Fergus Argyll 29 Feb 2024 11:17 UTC
1 point
4
If I understand correctly (I very well might not), A “one bit LLM” has to be trained as a “one bit LLM” in order to then run inference on it as a “one bit LLM”. I.e this isn’t a new Quantization scheme.
So I think training and inference are tied together here, meaning; if this replicates, works, etc. we will probably have new hardware for both stages
- lemonhope 2 Mar 2024 1:05 UTC
  1 point
  0
  Parent
  I don’t see them mention anything about training efficiency anywhere so I don’t think it is really legit 1.58 bit training in a meaningful sense
  - Vladimir_Nesov 2 Mar 2024 9:53 UTC
    2 points
    0
    Parent
    Training doesn’t become more efficient, gradients and activations are still full precision, and I’m guessing there is a full precision copy of weights maintained during training (in addition to quantized weights used for forward passes).
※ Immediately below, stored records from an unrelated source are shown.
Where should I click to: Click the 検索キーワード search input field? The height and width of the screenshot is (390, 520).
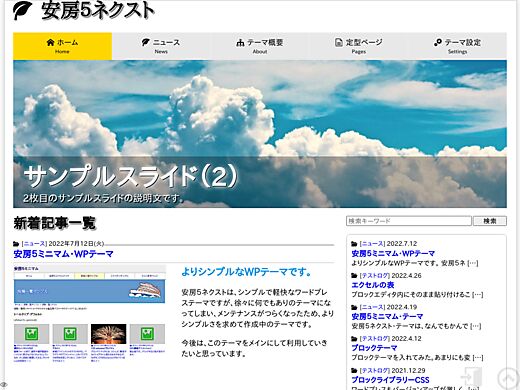pyautogui.click(x=409, y=221)
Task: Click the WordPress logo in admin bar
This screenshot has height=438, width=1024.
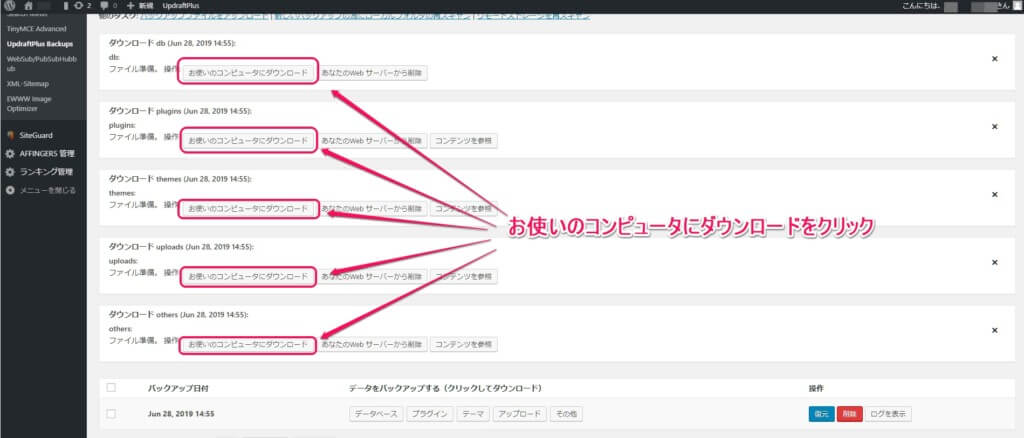Action: [x=9, y=6]
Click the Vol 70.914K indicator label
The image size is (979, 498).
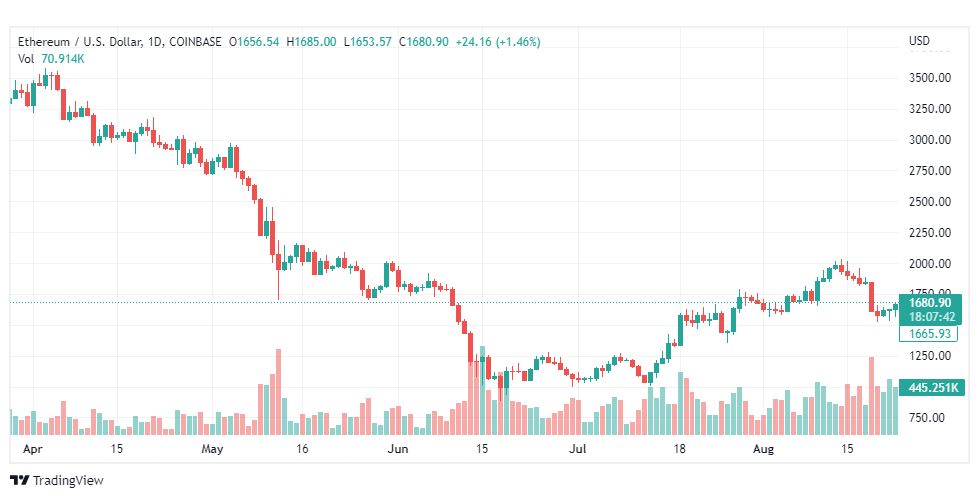coord(51,59)
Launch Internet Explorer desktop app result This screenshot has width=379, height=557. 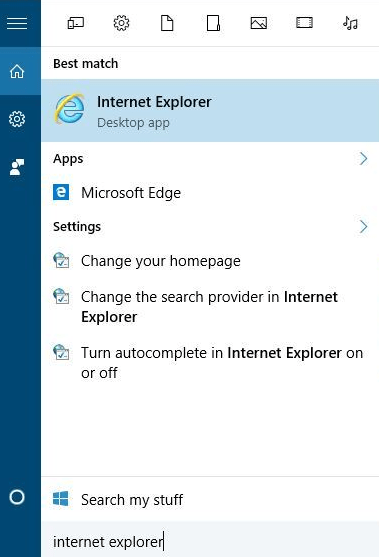(x=210, y=111)
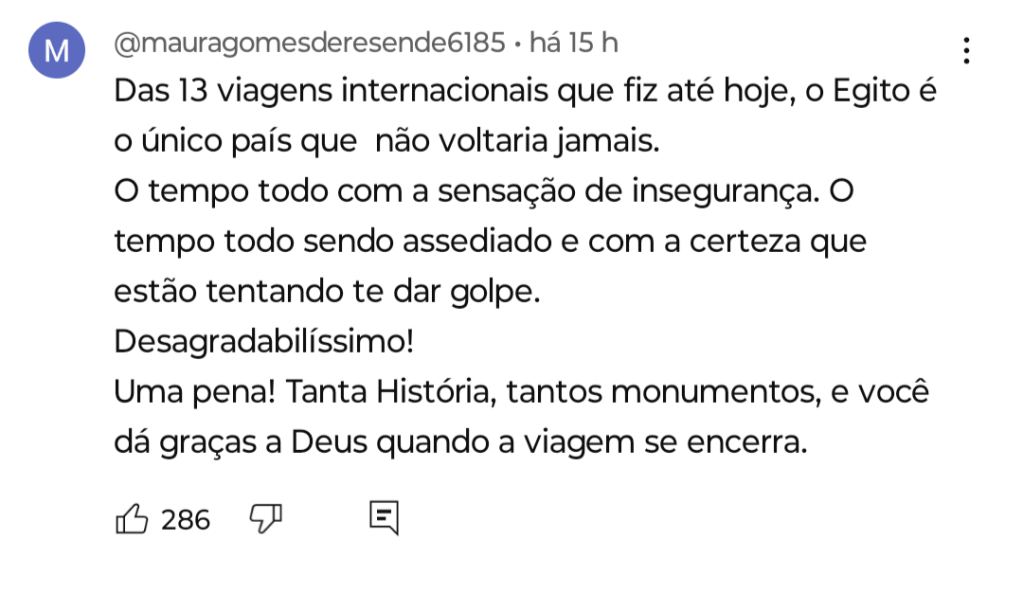Open the three-dot comment options menu

click(x=966, y=50)
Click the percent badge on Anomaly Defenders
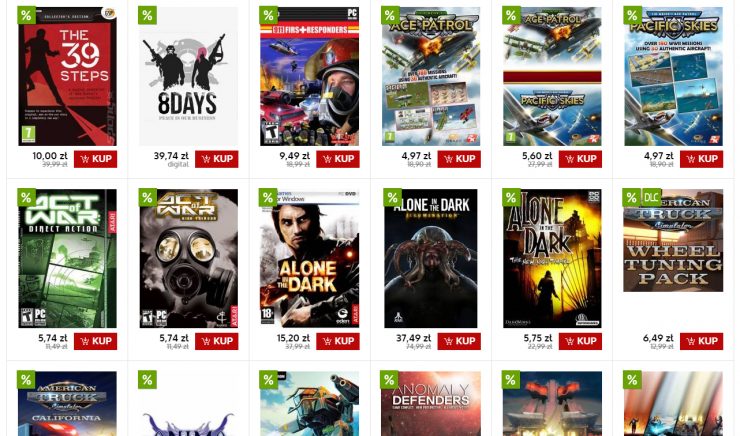This screenshot has height=436, width=740. click(x=389, y=379)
The advantage is that this method of training produces a quantized model that has the same quality as a non-quantized model (unlike post-training quantization, which makes models worse). And additionally the {-1, 0, 1} quantization means you need much less multiplication circuitry for inference, so the potential for inference chips is not just that there is less memory, but also that there is less energy and transistors, significantly raising the practical ceiling for local (on-device) inference.
    
    It’s apparently not a novel idea, quantization aware training was explored before there were transformers:
    
    P Merolla, R Appuswamy, J Arthur, SK Esser, D Modha (2016) Deep neural networks are robust to weight binarization and other non-linear distortions.